По трассе Чибью — Крутая
передвигаю себя.
Напарник — рядом, бок о бок,
с лопатой, я — с кайлом.
Оступаемся. Шаг наш робок.
За другими вослед ползем.
Потрескавшимися устами
глотаем воздух тугой.
Мы так устали, устали…
Смертоносцы — кругом!
Мы легче дыма, мы — тени,
каторжный труд мозжит…
Бремя чьих преступлений
на горьких судьбах лежит?..
Впереди —
у конвойных светит,
врезаясь во мглу и тишь,
как на далекой планете —
фонарь «летучая мышь».
На плечах наших — горы,
сердце сердцу стучит…
— Прекратить разговоры! —
конвойный кричит.
Таежное приполярье,
сверху — мороз,
снизу — грязь,
болотной и потной гарью
пропитан каждый из нас.
Зажаты, друг в друга тычась;
тащат нас под уздцы;
нас много, нас тысячи тысяч,
все — зэки, все — мертвецы.
Какую долю начертит
безвыходная пустота?
Трассу медленной смерти
стелет нам клевета.
Ложью избит, ошельмован,
знобит, хочется выть.
Одно лишь краткое слово
бьется:
жить! жить! жить!
Затавренные арестанты.
От голодной тоски —
дотянуться бы до баланды,
до сырого куска трески.
Морок!
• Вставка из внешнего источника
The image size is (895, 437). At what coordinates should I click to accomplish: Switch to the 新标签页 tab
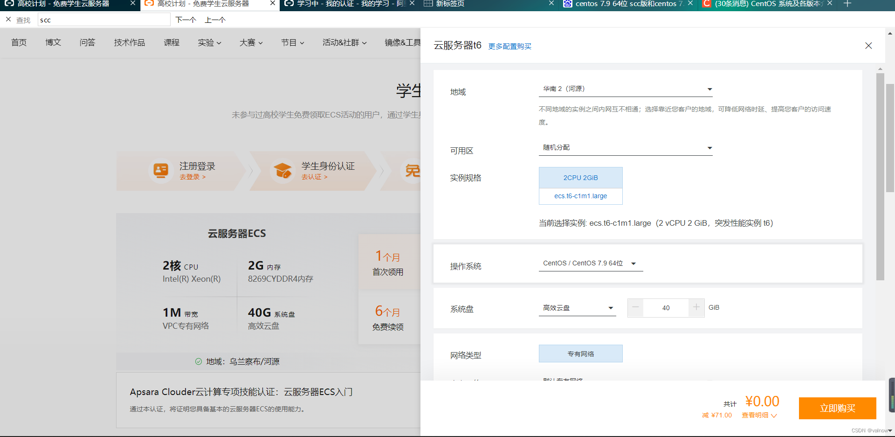[485, 4]
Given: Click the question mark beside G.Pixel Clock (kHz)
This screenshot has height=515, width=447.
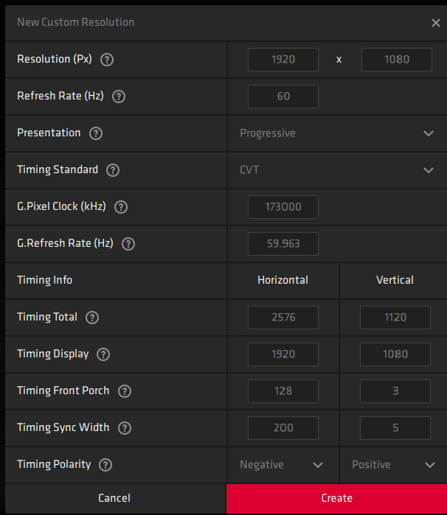Looking at the screenshot, I should coord(121,207).
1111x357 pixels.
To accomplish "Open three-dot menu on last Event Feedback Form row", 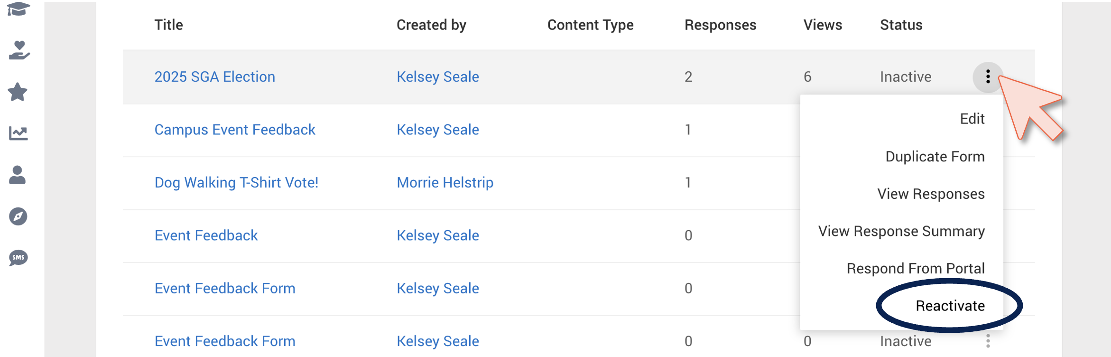I will point(988,341).
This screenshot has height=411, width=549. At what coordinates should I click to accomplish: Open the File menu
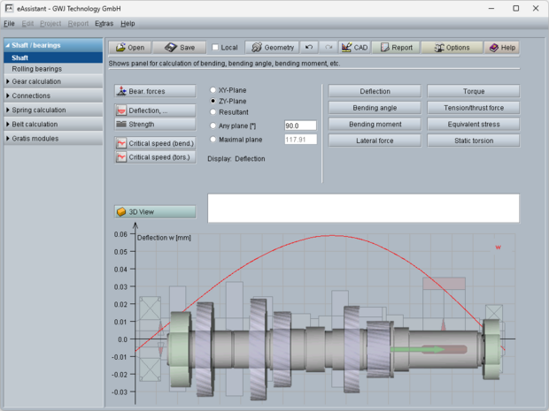[x=9, y=23]
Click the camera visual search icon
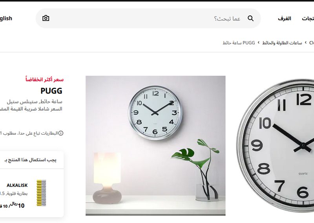The image size is (314, 223). 46,18
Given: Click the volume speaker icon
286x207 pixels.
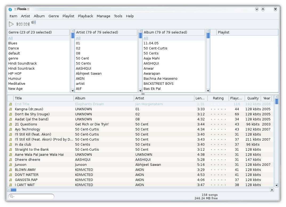Looking at the screenshot, I should 34,23.
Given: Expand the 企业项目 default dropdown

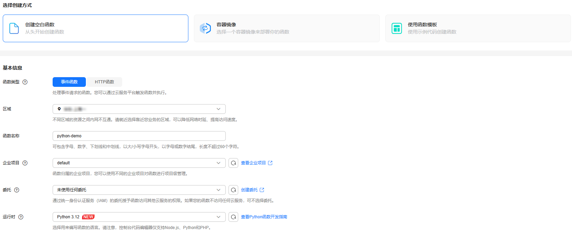Looking at the screenshot, I should [x=139, y=163].
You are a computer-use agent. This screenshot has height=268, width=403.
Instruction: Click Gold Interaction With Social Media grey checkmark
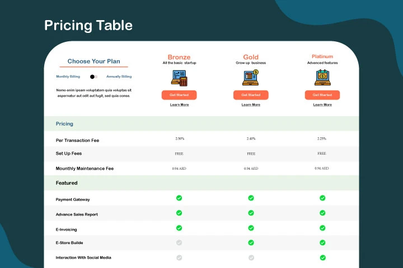pos(251,257)
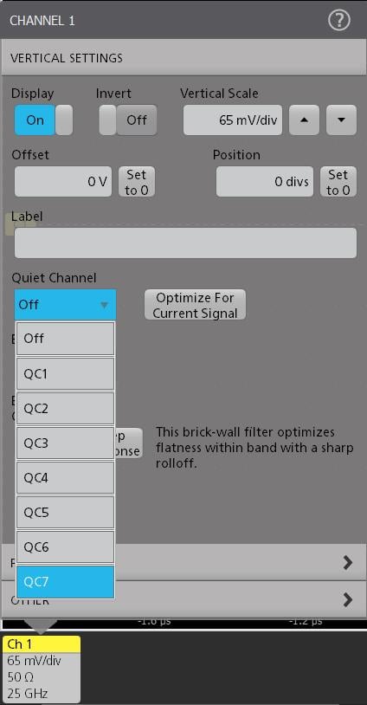Decrease vertical scale with down arrow
Image resolution: width=367 pixels, height=705 pixels.
tap(341, 120)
Судьба! Виденье:
То ли явь, то ли сны…
Преступники без преступленья,
виноватые без вины.
А вокруг наготове затворы…
А я былое бужу,
пытка памятью, от которой
места не нахожу.
Наемник! Без покаянья.
Он знает одно:
«мать-перемать».
Но из мира воспоминаний
он не может меня изгнать.
Шаг в сторону —
и брызнет жарко
смерти знак огневой,
шаг в сторону — и овчарка
в загривок вцепится твой.
Здесь нет слезы человечьей,
болото — вот исход,
муравьиного спирта крепче
смертный каторжный пот.
Сжатая, будто камень,
на ощупь, едва дыша,
между собаками и штыками
движется
моя душа.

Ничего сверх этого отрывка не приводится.